無人となった船に白骨死体……何が起きたのか?
乗り込んだ船に人影はありません。
ただ、船首に一つ、白骨死体が転がっています。
依頼主の命令で船に持ち込むことになったトランクを開いてみると、一冊の本とひとつの懐中時計が入っていました。
分厚い本を開くと、始めのページには依頼主から主人公に向けて書いた言葉が記されています。
同胞がたどった数奇な運命をこの手記にしたためたこと。しかし、健康状態が悪かったため大まかなあらましを書き残すのが精一杯であったこと。懐中時計を使用して全乗組員および乗客の身元と、彼らに何が起きたのかを探ること。
ただ、その手記は乗組員の名簿や船上のスケッチこそ見ることができるものの、何が起こったかを記しているはずの「物語」は、章立てて分かれている題名以外は白紙の状態でした。
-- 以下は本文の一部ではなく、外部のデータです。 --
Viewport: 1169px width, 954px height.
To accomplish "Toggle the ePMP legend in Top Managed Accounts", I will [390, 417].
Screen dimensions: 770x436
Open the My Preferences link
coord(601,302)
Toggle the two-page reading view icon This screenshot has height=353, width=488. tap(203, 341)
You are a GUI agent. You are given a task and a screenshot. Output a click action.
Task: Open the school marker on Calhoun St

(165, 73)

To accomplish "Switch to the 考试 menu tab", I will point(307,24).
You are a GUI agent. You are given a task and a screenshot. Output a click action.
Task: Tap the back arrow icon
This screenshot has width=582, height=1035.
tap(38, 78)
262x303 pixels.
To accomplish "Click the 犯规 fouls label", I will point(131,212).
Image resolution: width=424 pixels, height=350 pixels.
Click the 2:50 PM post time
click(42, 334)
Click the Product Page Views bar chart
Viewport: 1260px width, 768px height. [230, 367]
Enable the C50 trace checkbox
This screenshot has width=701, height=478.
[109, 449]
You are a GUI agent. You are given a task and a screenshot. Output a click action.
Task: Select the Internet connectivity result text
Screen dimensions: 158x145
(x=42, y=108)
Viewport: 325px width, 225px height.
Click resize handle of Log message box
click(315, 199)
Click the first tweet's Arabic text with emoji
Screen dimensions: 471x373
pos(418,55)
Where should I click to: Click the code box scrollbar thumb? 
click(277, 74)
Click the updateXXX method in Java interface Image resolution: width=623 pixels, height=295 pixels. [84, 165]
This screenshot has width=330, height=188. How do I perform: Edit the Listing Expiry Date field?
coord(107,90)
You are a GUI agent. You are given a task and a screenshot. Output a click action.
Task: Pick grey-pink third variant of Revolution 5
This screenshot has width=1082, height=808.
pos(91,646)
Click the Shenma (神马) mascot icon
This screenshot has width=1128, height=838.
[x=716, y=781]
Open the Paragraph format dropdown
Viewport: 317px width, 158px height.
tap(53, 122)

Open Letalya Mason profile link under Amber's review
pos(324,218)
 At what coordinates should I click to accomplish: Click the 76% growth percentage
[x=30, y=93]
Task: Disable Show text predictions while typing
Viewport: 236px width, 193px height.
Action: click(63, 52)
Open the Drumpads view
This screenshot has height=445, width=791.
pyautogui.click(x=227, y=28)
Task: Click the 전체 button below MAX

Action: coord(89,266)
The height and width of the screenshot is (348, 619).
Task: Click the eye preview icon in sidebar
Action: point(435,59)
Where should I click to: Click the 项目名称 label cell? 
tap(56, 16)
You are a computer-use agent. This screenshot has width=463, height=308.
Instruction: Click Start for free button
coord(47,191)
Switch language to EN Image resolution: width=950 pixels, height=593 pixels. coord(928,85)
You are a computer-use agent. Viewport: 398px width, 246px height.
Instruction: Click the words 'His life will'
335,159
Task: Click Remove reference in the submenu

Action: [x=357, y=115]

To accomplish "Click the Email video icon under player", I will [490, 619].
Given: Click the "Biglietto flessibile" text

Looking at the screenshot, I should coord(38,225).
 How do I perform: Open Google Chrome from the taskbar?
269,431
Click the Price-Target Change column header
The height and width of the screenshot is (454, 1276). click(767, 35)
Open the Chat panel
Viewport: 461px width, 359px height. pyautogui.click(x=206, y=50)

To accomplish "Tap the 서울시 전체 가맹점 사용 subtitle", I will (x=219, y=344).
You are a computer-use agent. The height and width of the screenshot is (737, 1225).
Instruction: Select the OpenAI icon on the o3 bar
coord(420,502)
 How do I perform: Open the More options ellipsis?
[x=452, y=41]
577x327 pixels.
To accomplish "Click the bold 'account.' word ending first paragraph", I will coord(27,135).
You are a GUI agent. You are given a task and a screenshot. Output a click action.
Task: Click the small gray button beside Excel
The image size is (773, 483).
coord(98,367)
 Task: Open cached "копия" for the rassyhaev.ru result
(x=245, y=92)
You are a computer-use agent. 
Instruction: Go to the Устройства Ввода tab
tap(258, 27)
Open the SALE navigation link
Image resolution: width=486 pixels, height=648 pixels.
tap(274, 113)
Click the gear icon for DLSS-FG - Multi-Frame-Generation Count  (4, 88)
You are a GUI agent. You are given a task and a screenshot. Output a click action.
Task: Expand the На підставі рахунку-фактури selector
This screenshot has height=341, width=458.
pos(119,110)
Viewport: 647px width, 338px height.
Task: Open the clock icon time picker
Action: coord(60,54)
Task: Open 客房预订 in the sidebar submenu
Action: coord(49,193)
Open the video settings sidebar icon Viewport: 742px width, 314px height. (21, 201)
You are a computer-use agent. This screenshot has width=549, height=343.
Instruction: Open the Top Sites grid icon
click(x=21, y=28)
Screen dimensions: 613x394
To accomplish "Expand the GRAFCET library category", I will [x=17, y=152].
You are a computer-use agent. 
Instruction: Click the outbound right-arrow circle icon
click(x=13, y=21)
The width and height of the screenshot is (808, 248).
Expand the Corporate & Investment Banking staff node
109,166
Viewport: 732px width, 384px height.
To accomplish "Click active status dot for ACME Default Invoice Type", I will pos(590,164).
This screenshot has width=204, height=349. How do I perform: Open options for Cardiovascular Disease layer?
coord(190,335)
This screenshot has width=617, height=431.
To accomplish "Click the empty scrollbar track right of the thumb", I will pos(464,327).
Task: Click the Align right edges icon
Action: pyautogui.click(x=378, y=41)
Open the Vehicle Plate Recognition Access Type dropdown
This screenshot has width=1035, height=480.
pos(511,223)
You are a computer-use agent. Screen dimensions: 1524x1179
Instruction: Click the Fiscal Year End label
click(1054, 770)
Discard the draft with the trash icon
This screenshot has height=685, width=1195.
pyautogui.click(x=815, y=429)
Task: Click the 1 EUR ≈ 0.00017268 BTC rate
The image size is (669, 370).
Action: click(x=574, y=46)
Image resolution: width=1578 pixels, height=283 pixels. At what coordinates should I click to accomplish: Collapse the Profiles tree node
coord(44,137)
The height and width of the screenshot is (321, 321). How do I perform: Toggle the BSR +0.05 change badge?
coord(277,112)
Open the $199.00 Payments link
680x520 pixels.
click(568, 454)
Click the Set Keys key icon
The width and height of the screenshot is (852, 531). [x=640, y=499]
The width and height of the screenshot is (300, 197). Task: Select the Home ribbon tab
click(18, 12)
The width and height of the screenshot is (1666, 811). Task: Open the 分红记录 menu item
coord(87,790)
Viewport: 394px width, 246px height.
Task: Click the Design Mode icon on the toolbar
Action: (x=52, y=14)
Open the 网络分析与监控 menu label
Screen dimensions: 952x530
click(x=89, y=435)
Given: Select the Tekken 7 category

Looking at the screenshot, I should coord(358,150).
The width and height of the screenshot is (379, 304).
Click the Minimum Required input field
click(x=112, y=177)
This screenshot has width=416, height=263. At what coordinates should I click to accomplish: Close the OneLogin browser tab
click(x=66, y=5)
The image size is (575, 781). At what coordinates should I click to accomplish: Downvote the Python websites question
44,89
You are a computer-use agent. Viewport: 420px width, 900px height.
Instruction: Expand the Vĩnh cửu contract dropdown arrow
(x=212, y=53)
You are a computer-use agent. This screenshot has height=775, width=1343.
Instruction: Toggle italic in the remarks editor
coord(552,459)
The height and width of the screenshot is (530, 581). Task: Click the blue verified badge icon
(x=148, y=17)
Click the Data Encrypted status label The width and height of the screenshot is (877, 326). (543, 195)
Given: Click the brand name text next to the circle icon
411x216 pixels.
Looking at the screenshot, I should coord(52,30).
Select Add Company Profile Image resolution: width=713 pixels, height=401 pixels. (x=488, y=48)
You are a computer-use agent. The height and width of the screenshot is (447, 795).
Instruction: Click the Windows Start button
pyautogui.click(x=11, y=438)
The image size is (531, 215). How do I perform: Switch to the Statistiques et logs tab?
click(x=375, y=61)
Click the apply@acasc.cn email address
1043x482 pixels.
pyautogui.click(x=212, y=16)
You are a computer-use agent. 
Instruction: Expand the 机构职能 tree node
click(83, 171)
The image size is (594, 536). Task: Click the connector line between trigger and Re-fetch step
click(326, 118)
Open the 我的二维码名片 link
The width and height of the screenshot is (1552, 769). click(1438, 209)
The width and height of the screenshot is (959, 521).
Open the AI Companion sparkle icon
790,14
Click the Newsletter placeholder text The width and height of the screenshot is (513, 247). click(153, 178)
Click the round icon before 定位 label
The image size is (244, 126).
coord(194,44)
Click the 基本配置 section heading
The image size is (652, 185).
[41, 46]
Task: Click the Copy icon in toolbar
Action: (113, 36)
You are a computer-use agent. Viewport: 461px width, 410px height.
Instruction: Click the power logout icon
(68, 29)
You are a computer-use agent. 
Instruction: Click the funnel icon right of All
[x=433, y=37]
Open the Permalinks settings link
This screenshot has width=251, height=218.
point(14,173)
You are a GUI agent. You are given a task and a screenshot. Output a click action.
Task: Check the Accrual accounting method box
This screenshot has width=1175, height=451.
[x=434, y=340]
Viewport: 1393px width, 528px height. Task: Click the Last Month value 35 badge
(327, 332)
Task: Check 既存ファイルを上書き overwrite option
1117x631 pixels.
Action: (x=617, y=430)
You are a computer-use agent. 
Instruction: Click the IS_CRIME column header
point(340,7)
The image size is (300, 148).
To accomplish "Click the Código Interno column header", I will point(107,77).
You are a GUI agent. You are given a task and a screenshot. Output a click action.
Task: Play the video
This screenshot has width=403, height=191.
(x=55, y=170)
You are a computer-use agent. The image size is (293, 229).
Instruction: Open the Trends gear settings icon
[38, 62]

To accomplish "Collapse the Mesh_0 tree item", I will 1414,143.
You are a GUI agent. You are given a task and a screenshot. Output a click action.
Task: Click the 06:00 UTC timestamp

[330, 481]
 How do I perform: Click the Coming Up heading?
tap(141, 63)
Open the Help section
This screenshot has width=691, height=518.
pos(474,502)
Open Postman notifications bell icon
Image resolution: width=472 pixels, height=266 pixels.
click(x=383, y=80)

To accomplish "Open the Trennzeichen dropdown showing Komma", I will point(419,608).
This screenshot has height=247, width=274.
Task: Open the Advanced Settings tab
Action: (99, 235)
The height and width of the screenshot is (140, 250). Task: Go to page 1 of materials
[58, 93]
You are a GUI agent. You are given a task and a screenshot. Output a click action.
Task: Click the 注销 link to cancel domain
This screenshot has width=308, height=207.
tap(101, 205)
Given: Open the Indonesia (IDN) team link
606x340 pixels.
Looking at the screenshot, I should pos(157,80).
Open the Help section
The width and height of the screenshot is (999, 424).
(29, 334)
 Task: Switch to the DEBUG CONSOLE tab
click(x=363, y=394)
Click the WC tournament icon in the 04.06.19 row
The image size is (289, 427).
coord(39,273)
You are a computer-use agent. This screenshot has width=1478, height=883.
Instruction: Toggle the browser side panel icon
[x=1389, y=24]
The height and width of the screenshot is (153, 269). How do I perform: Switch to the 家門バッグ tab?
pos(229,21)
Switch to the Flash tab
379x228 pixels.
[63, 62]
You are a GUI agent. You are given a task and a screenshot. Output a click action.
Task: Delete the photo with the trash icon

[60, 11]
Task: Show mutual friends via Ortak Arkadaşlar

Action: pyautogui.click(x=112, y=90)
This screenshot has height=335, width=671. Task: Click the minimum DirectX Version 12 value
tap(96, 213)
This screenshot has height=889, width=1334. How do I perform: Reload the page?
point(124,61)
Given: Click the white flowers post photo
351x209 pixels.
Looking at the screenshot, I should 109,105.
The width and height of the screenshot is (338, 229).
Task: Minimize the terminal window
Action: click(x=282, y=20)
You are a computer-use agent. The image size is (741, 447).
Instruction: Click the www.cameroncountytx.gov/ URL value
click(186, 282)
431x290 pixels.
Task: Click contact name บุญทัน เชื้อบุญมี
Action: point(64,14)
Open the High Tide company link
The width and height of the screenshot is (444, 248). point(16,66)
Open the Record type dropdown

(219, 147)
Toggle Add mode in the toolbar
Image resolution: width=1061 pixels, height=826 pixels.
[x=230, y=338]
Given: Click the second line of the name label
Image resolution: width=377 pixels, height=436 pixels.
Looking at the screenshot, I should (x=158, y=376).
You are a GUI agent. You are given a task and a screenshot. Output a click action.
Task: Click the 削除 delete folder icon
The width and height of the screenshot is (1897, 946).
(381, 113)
一体何をどうすればよいのかわからぬまま、同梱されていた懐中時計を取り出します。懐中時計には髑髏(どくろ)の文様が刻まれていました。
試しに船首にある白骨死体にかざしてみると、くるくると時計が逆回転をし始め、やがてひとつの回想シーンが始まるのでした。
「船長! 開けてください!」
「蹴破れ」
「力づくで貝殻をいただきますよ!」
「船長の私に逆らうものは罰をくれてやる!」
時間を巻き戻したシーンで、船員に銃弾を浴びせる船長と思しき男。
これらの文字が消えるや否や、一発の銃声。そして、男が発砲した光景が目の前に広がります。
紙芝居の中に入り込んだかのように時空間は静止していて、プレイヤーの自分だけがその空間を自由に動けるようです。
船長と思しき男に撃たれた船員。
その静止した空間では銃を発射した男、銃弾を受けた男、それを目撃した男と、さまざまな人物がそこにおり、しばらくそれらを眺めていると、やがて先ほどの時間軸へと戻されるのでした。
再び先ほどの手記がパラパラと開かれ、このシーンが「終幕」という章の「その1」であったことが分かります。やや不鮮明に描かれた人物のスケッチには付箋が張られていて、「この人物は誰?」と「死因は?」の文字。